I am about to head to Texas to preach on Sunday and spend the week with about 150 covenant-loving teenagers talking about Jonah. I am currently preparing/editing my talks. Here is a little section from my Jonah talks focusing on the use of the body as a ritual instrument:
It is interesting that the Protestant tradition, though not always consistent, developed in contrast to the desert fathers, a very strong theology of the body. From that theology, many have come to see that the body is more than a piece of meat with an expiration date on it, but rather a piece of redemption that walks and breathes throughout the earth. You are walking, breathing redemptive bodies. You were created to be God’s redemptive instrument in the life of others. If that is the case, imagine what the body of Jesus meant to humanity; imagine what the incarnation meant to God, the Father. Imagine that when Jesus became flesh, God did not say: “Wow, what a bummer! Now, my Son is only half the man he used to be!” No, again and again, we hear the Father saying, “This is my beloved Son in whom I am well pleased!”
Fleshiness is good.

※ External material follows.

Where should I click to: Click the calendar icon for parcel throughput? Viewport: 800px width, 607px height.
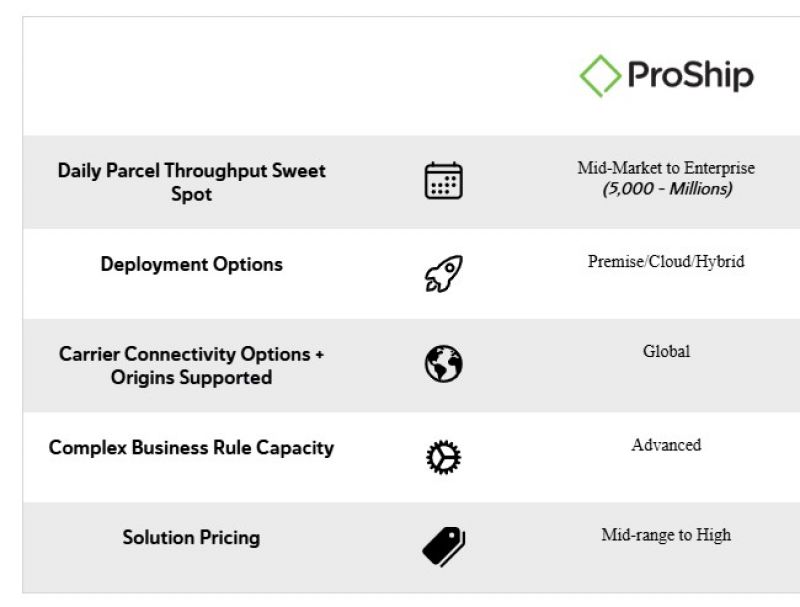[443, 181]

For some of us, this is a new idea! There is a common view that says the body is a necessary evil for the human being. But I tend to think that liturgical traditions like ours where godly morality is emphasized, we have has a deeper awareness of bodily abuses. We need to be in the end of the day, equal opportunity offenders. We need to be critical of the individual who loves his body too much to the point that he forsakes others bodies, and also be critical of those who despise the body in favor of mystical practices sprinkled with Christian symbols, while calling it piety. We pray that we will have a greater stability on these matters in the next generation, especially as we grow in understanding the role of the body in life and worship.